Compare and contrast Crito's argument that it would be unjust for Socrates to stay in prison--since that is what his enemies want--with Socrates' argument that it would be unjust for him to leave--since he would be destroying the laws. Is there a common ground between the two, or are they irreconcilable? What moral assumptions does each argument carry with it?
This question is obviously linked to the next one: whether or not Socrates' argument is consistent. Crito's argument seems to rest more heavily on the notion that justice consists in helping one's friends and hurting one's enemies, suggesting that it would be wrong to help one's enemies. Socrates seems to want to argue against that, suggesting that retaliation of any kind is wrong. For him, justice consists in obeying the Laws as they have been set down. So they do seem to have differing moral positions, and they do seem irreconcilable to the extent that both see the other's position as unjust. Crito does seem increasingly to agree with Socrates as Socrates clarifies his argument, but Socrates never directly addresses Crito's question of whether it would be unjust to help his enemies. Instead of refuting Crito, he simply side-steps him, giving priority to the question of whether or not one has a right to break the Laws.
Can Socrates consistently claim that he has been wronged by the people of Athens, but has no right to break the Laws that have sentenced him?

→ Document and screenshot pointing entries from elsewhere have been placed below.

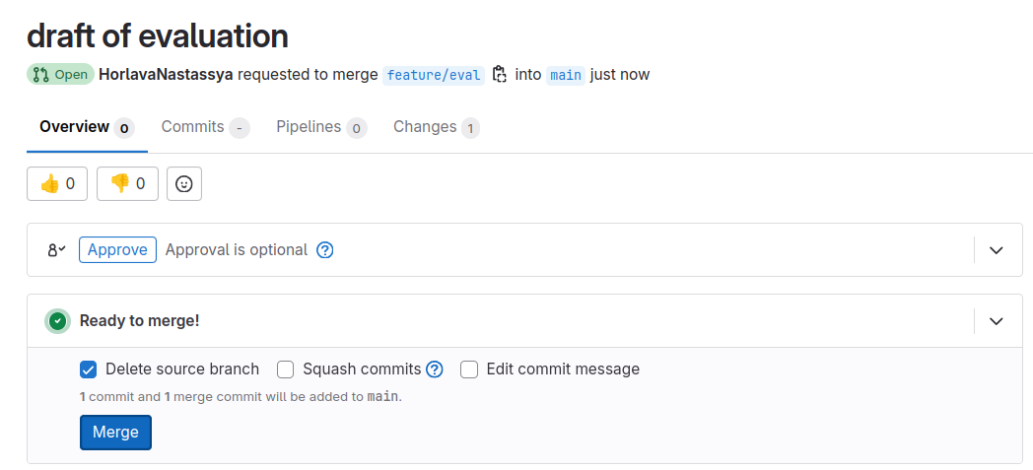
Task: Click the eligible approvers icon
Action: [x=56, y=250]
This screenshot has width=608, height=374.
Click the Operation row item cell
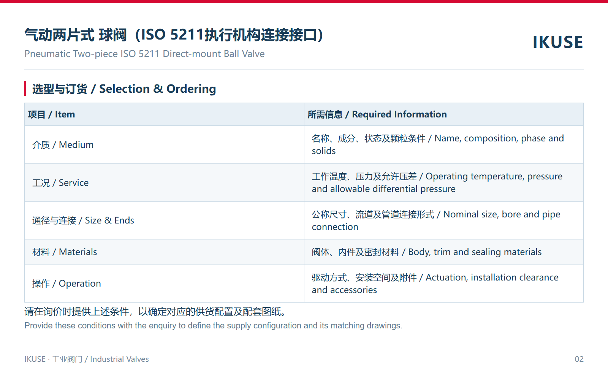(164, 284)

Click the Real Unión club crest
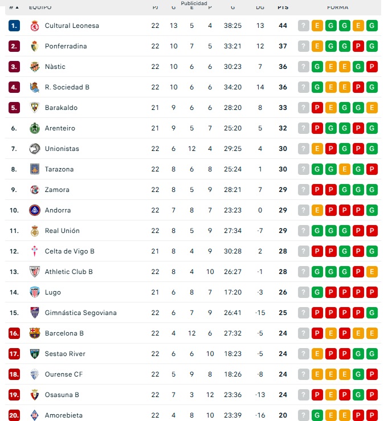[x=35, y=231]
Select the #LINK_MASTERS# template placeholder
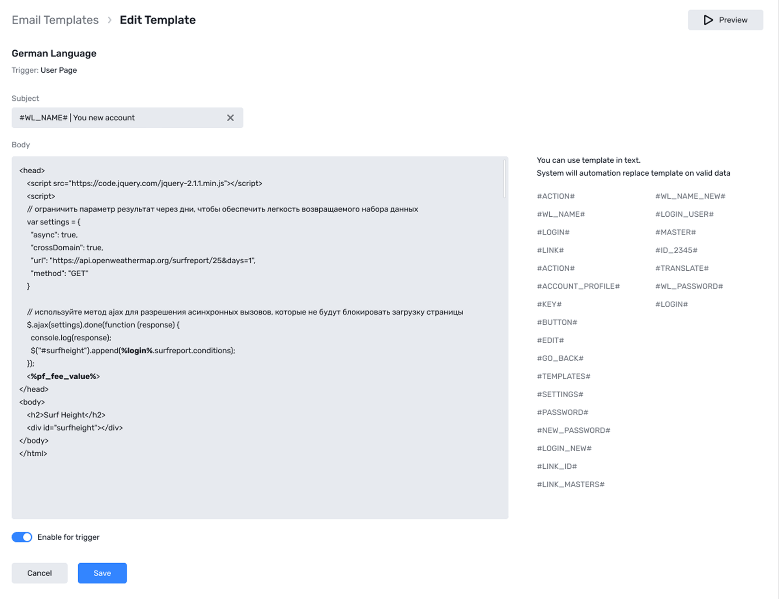779x599 pixels. (570, 484)
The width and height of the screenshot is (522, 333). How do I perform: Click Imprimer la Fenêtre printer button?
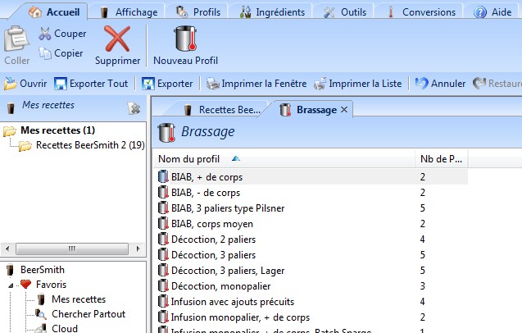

This is the main question of the dialogue, and more detailed answers have been given in the running commentary sections and the overall analysis. It does seem that there is some inconsistency here. Plato is committed to the claim that Socrates' accusers are acting unjustly, but that the Laws are just. Socrates is thus wrongfully imprisoned and will be wrongfully executed, but he cannot counteract these wrong judgments because they are secured by the Laws. But if the Laws are just, how is it that they permit such injustice? And if the Laws are unjust, what compulsion does Socrates have to abide by them? One might reply that the Laws are fixed in place and have been applied unjustly in this case, but that to go against them would be to attack them in an unjust manner. However, one could reply to this objection by saying that if the Laws are unjustly applied, Socrates is allowing the Laws to come to harm in complacently accepting this injustice.